Did the boomers bring peace to Canada?

MICHAEL VALPY

SASKATOON From Saturday's Globe and Mail

Canada's baby boomers have been waiting to hear this: Flower-power worked. The hippies' giddy make-love-not-war-movement of four decades ago actually resulted in a more loving country.

University of Victoria historian Dominique Clément says today's plethora of human-rights legislation and institutions can be traced directly back to the demands by young people in the 1960s and 1970s for a Canada that would be more caring and sensitive toward their marginalized fellow citizens: the poor, the disadvantaged, homosexuals and racial minorities.

“Biology alone did not define the baby-boom generation,” he says in a paper presented at this week's Congress of the Humanities and Social Sciences at the University of Saskatchewan.

“The youth of the Sixties were the front-runners of a specific historical movement in which political activism and radical ideas were pronounced. Though the generation was not revolutionary, it had a revolutionary impact.”

Dr. Clément's paper weighs in on a subject that has been hotly debated for years: whether the hippies generation and their dewy-eyed embrace of Bob Dylan's The Times They Are a-Changin' actually made any difference.

He says they did. They changed the times. They didn't just make a lot of noise and then fade into middle age.

“The boomers alone were not responsible for transforming social movements,” he writes. “But the boomers were the catalysts of a transformation in social movement mobilization and among the leading participants in this new era of social activism.”

For aging and maybe jaded boomers, now crossing the threshold of their 60s, Dr. Clément's research should provide a warm bath of substance to the memories of their youth – the protest marches, sit-ins, demonstrations and above all the music (today is the 40th anniversary of Sgt. Pepper's Lonely Hearts Club Band) that caroled for a better, nobler world.

He reproves his academic colleagues for not having done more investigation into the subject over the passage of time.

“Historians, particularly in Canada, have yet to make a significant contribution to the study of contemporary social movements. This is unfortunate, because historians are well-placed to offer a broad, long-term empirical analysis of social movement dynamics.”

One of Canada's leading rights lawyers, Clayton Ruby of Toronto, was swept into activism by the winds of the Sixties. While still a law student, he set up a street legal clinic to give advice to the hundreds of hippies attracted to Toronto's Yorkville district who were harassed by police and city officials. Mr. Ruby said in an interview yesterday that the youth impact was true to the extent that it changed values about social activism.
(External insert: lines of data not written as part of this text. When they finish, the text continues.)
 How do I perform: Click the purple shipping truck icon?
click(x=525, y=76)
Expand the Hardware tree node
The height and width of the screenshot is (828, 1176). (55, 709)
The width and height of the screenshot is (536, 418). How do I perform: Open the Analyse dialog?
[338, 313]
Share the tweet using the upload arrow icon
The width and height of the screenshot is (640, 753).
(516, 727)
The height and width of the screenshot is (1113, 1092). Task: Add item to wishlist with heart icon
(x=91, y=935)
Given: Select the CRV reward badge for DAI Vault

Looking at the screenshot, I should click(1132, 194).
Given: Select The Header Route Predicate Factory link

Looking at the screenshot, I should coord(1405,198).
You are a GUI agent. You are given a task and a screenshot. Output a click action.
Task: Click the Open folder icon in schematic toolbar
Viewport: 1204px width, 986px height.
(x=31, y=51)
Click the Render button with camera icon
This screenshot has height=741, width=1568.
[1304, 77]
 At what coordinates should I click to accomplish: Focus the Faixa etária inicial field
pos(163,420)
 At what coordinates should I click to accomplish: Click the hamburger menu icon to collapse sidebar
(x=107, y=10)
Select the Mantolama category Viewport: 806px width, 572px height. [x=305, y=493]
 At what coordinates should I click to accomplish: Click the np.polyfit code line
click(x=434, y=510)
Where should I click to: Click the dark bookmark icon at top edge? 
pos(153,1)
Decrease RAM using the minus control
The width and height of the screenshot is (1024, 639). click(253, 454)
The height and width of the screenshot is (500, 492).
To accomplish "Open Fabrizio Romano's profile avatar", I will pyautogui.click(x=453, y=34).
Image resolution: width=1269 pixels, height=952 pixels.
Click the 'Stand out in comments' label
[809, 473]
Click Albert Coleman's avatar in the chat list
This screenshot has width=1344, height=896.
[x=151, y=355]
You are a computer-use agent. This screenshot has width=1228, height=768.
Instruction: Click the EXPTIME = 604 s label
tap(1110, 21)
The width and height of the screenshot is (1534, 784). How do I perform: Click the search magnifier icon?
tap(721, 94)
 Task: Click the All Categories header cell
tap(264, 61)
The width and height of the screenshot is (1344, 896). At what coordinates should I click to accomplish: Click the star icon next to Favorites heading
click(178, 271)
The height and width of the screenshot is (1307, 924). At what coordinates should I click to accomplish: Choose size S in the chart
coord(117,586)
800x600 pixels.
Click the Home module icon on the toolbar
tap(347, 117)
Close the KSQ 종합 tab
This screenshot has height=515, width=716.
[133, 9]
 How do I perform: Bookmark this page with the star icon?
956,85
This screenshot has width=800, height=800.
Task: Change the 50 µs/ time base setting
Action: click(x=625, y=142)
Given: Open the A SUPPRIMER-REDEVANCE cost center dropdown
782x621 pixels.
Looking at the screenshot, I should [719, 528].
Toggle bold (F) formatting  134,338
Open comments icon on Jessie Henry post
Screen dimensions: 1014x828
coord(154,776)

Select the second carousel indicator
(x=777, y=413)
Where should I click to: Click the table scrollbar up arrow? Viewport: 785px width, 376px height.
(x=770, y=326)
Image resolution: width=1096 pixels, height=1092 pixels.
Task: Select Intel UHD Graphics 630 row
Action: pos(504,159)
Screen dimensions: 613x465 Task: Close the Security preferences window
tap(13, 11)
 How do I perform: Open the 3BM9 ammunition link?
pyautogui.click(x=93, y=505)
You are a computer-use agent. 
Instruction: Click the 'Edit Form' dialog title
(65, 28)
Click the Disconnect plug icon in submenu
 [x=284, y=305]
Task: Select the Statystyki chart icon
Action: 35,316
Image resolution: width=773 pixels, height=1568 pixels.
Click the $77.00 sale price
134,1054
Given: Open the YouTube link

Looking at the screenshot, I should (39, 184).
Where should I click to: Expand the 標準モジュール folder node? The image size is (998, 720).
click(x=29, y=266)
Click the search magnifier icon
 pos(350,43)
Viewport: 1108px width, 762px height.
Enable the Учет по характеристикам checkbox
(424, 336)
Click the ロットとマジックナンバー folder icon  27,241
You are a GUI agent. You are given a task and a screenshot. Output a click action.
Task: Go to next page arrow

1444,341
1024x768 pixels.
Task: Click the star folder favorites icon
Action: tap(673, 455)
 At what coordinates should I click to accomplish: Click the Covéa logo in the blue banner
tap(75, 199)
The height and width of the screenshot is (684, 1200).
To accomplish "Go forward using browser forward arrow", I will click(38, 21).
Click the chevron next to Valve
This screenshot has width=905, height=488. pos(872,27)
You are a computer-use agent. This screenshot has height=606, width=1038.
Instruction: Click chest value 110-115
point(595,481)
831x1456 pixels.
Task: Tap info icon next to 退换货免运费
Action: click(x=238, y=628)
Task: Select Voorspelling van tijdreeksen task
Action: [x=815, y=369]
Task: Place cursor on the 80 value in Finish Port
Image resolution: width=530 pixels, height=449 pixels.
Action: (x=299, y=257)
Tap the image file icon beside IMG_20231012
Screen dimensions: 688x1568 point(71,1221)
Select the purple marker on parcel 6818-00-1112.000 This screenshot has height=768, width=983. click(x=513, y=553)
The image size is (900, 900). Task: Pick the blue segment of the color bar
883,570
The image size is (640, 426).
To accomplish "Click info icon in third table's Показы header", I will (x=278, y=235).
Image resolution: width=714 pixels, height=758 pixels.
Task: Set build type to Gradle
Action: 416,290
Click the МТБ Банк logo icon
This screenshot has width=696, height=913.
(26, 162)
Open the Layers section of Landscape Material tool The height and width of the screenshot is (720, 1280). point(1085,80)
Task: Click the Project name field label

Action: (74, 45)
“I have no doubt it made a huge difference. There was an acceptance that the world could be changed and that we [young people] were going to do it. It was different from the social activism of the 1940s and 1950s where there was a feeling that other people would make the changes and Canadians would accept what was done. It was a much more deferential society then.”

Dr. Clément, a postdoctoral fellow specializing in human-rights history, was born in 1975 and is therefore too young to have been a boomer himself. He says the proliferation of what he calls social movement organizations or SMOs, in Canada in the Sixties and Seventies was nothing short of astounding.

Youth spearheaded organizations such the Combined University Campaign for Nuclear Disarmament, the Student Union for Peace Action and the Company of Young Canadians. (The CYC was a controversial federal agency created in 1966 in response to demands from young people for a publicly funded social activist organization they could join as volunteers. Among its alumni are Bloc Québécois Leader Gilles Duceppe, former Toronto mayor Barbara Hall and aboriginal leaders Georges Erasmus and Phil Fontaine.)

Lobby groups proliferated by the hundreds for blacks, aboriginals and gays. Human-rights associations were formed in every province.

One of the strongest legacies of Sixties activism was the women's movement in Canada, Dr. Clément says. It carried, at times, a heavy dose of irony.

“Disgusted at the rampant sexism among student radicals, women formed the first women's liberation groups in Canada. The generational gap within the women's movement was most evident in the Voice of Women [created during this period], which acted as a bridge between older and younger feminists. Many of the new gay and lesbian groups, from the Lesbian Organization of Toronto to the Gay Alliance Towards Equality, epitomized the generational gap.”

Says Dr. Clément: “In essence, the boomers were the catalysts, and the participants, in a historically unique phenomenon.”

He says that if one accepts the notion that generations are an age group shaped by history, there is no doubt the social movement for the baby-boom generation was the Sixties.